Aktuelle Nummer 23 | 2019
10. November 2019 bis 23. November 2019

Zuchwiler Pfarrer wird Bischofsvikar

Valentine Koledoye ist der erste Afrikaner in der Leitung des Bistums Basel. Ab Mai 2020 wird der aus Nigeria stammende Priester als Bischofsvikar der Region St. Urs tätig sein. Geistliche aus Afrika machen einen bedeutenden Teil der Priesterschaft in der Diözese aus.

 

Der Basler Bischof Felix Gmür hat Valentine Koledoye auf den 1. Mai 2020 zum Bischofsvikar der Region St. Urs ernannt, wie die Diözese Basel am Montag mitteilte. Die Region St. Urs ist eine von drei Bistumsregionen und umfasst die Kantone Aargau, Basel-Landschaft und Basel-Stadt. Koledoye folgt auf Christoph Sterkman, der Ende April 2020 das gesetzliche Pensionsalter erreicht. Ein Bischofsvikar leitet seine Bistumsregion in Zusammenarbeit mit einem Regionalverantwortlichen oder einer Regionalverantwortlichen.

Seit 2008 im Bistum tätig

Koledoye wurde 1968 in Nigeria geboren. Seine Jugendzeit verbrachte er teils in dem westafrikanischen Land, teils in den USA. Koledoye studierte Philosophie und Theologie in Nigeria sowie Rom und wirkte auch als Seelsorger in seinem Heimatland. 1994 wurde der Theologe zum Priester geweiht. Koledoye promovierte 2007 in Ethik und Moraltheologie an der Universität Innsbruck. Seit 2008 ist er als Seelsorger im Bistum Basel tätig, zuletzt als Pastoralraumpfarrer im Kanton Solothurn, heisst es in der Mitteilung.
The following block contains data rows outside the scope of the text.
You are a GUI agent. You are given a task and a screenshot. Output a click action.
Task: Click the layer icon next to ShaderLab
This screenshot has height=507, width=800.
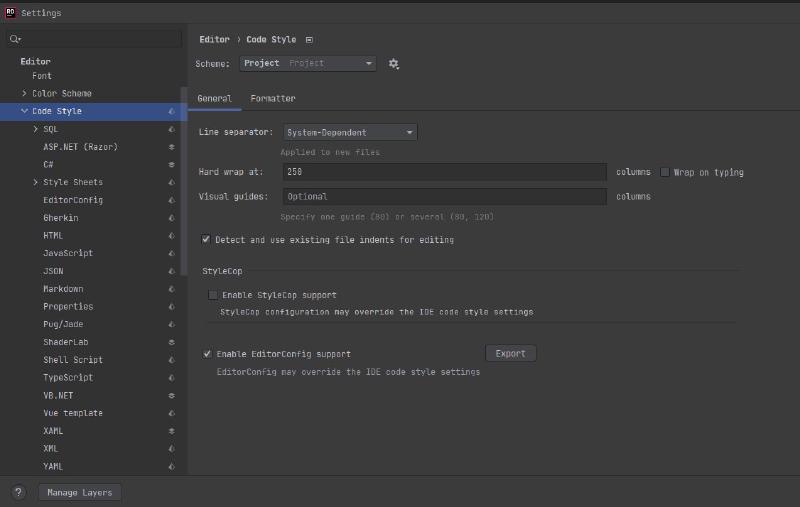171,342
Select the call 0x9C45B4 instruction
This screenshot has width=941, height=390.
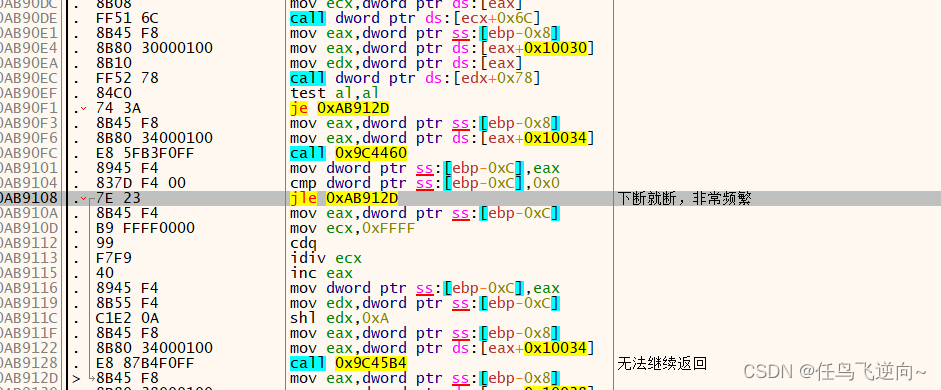coord(348,364)
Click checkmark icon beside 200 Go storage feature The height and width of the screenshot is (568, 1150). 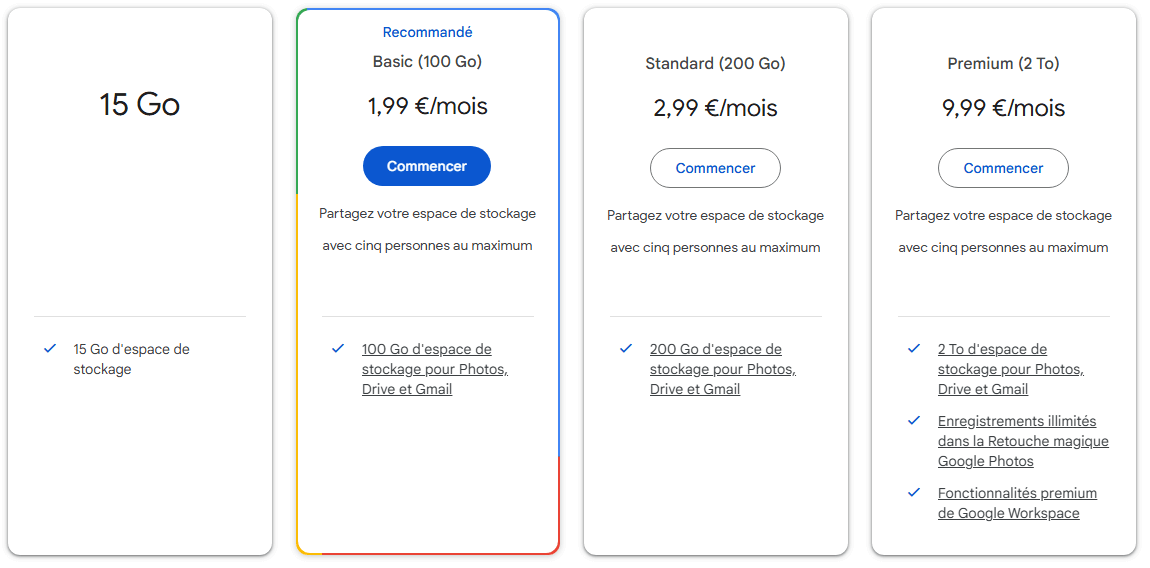tap(626, 348)
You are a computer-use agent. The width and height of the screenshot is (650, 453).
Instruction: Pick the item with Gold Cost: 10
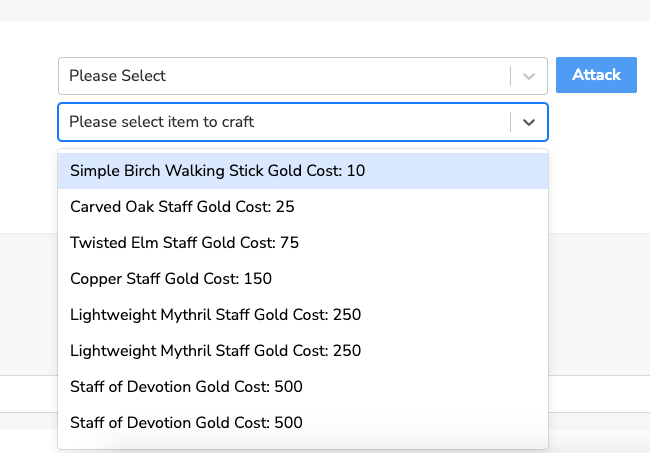(303, 171)
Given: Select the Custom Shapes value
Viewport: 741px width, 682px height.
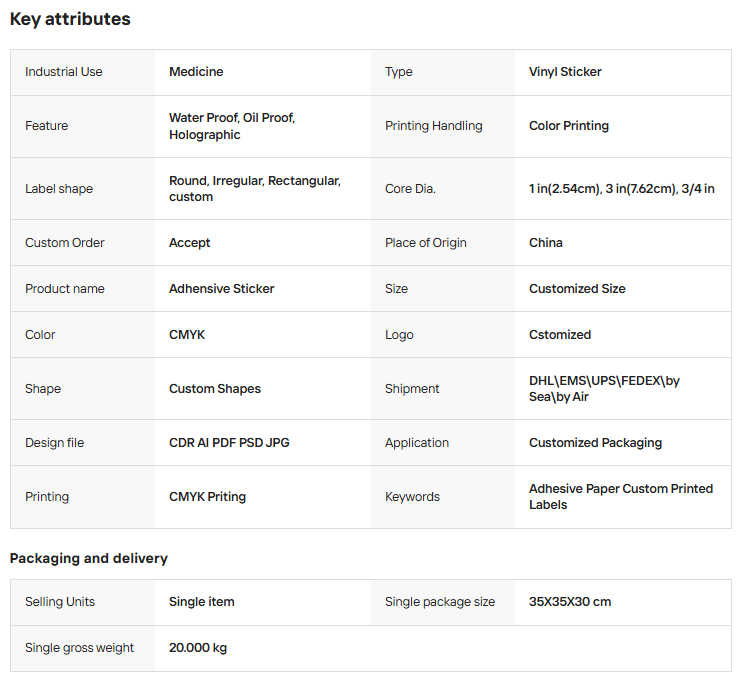Looking at the screenshot, I should tap(215, 389).
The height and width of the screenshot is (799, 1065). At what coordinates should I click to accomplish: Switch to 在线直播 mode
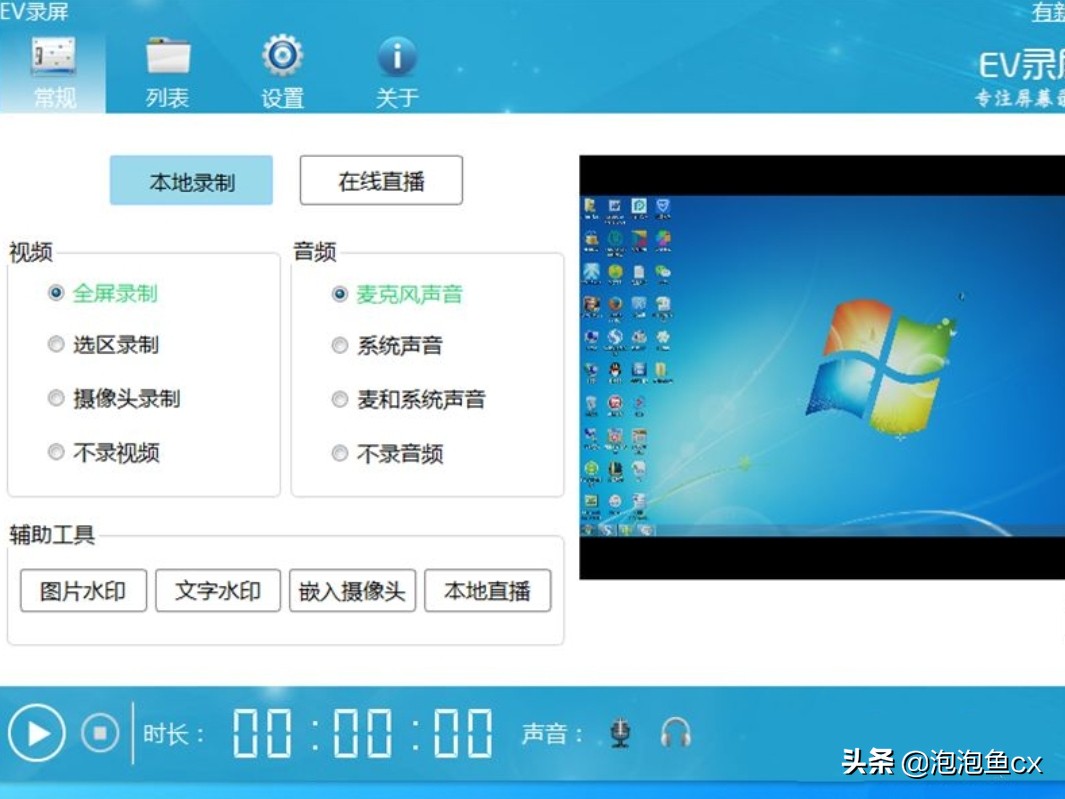point(380,180)
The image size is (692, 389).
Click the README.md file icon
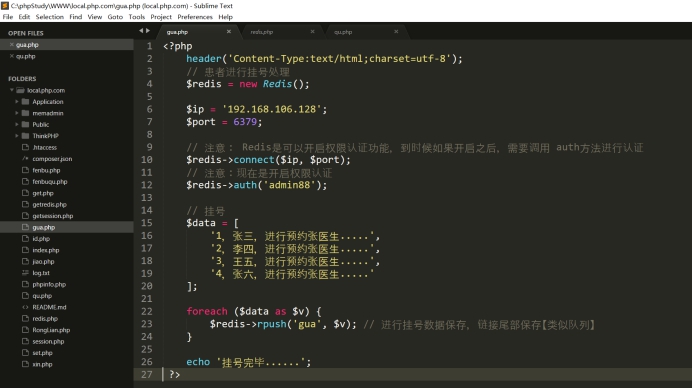coord(25,307)
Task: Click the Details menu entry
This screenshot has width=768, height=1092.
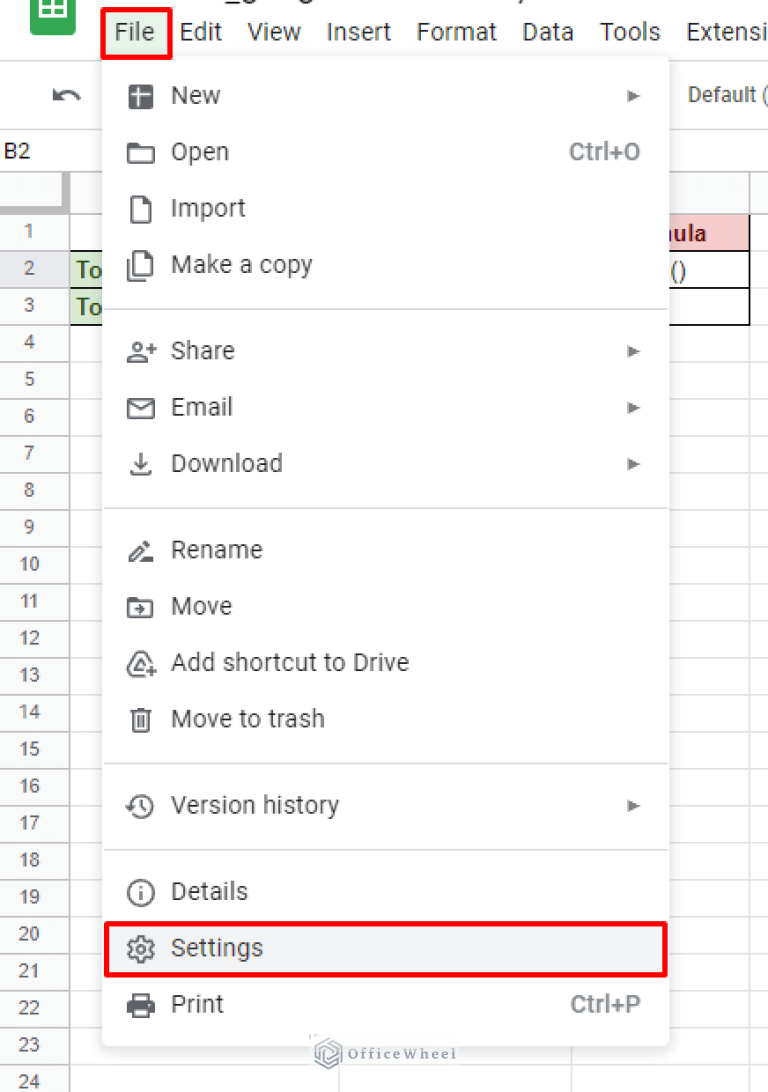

Über ein Drittel der Priester stammt aus dem Ausland

Koledoye ist nicht der einzige afrikanische Priester im Bistum Basel. Es seien zwischen 40 und 50, sagt Bistumssprecher Hansruedi Huber auf Anfrage gegenüber kath.ch. Der Grossteil der afrikanischen Priester stamme aus Nigeria. In der Schweiz und auch im Bistum Basel mangelt es an Priesterberufungen. Hinzu kommt, dass viele der älteren Priester nur noch in Teilzeitanstellung tätig sind, wie Huber sagt. Von den gegenwärtig insgesamt 189 Priestern sind denn auch viele ausländischer Herkunft. «Weit über ein Drittel der Priester stammt ursprünglich nicht aus der Schweiz», so Huber.